Requirement: Copy out exactly the lines from the one containing "Where should I" through the end of the records, and no pictures.

Stored data
══════
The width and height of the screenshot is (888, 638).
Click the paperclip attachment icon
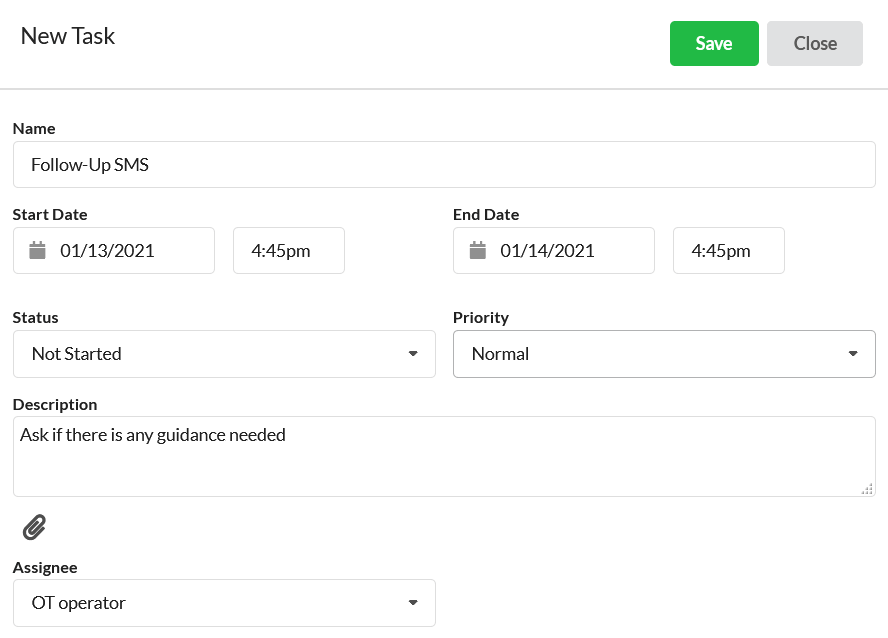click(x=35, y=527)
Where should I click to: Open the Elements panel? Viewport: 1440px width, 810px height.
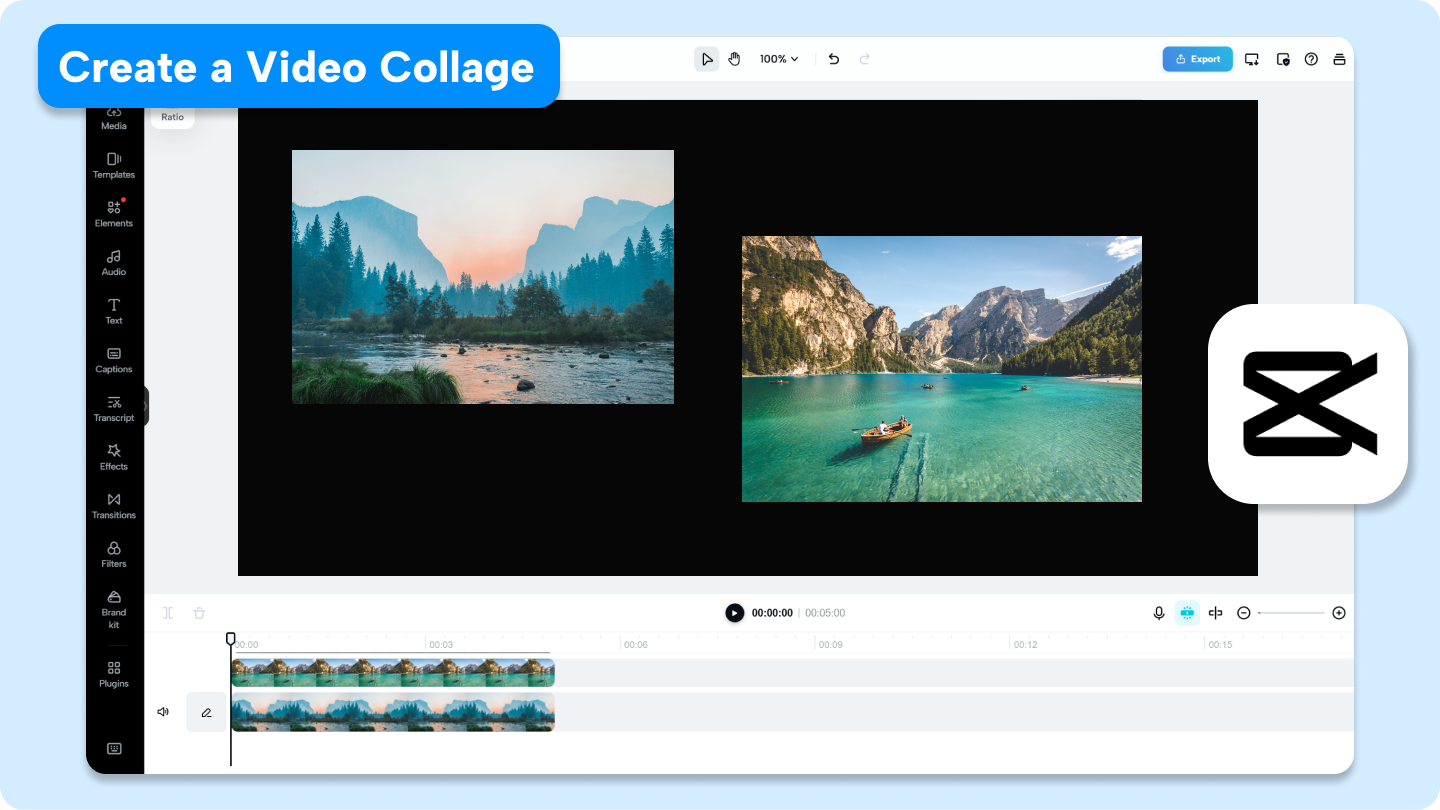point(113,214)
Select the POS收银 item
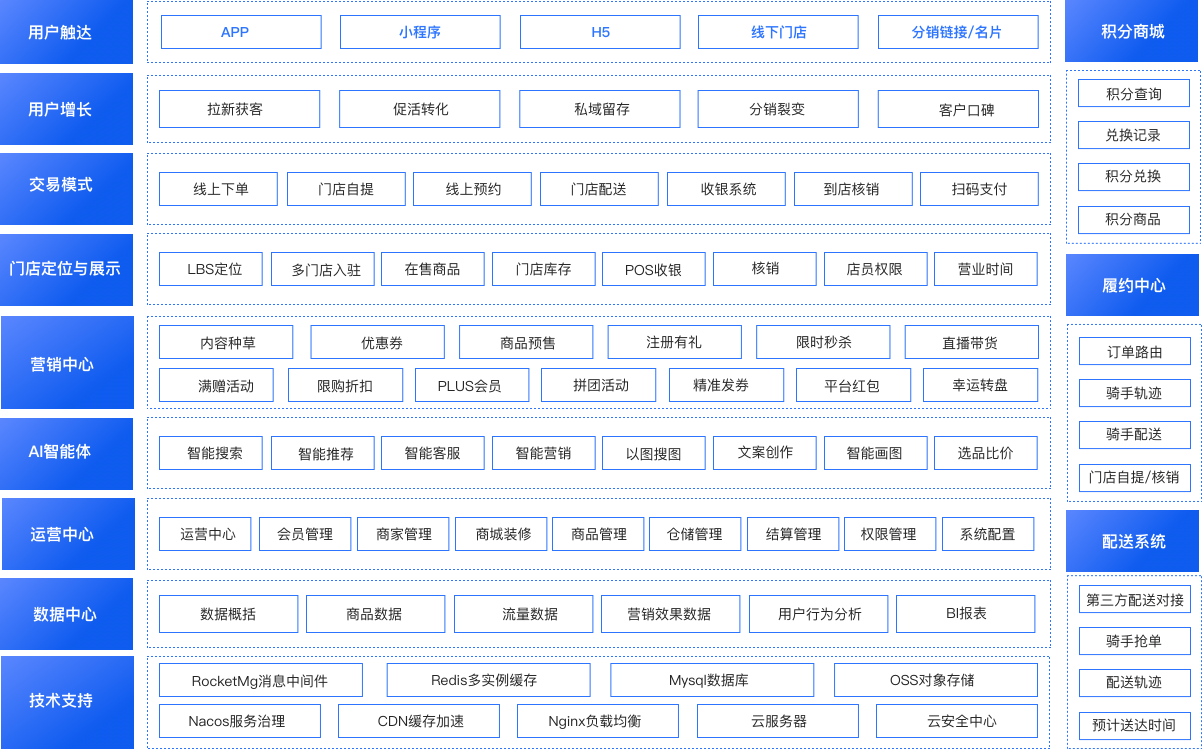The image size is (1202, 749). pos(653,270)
══════
Result:
Where should I click to: Open the Elements panel? Viewport: 1440px width, 810px height.
point(113,214)
Select the POS收银 item
The image size is (1202, 749). pos(653,270)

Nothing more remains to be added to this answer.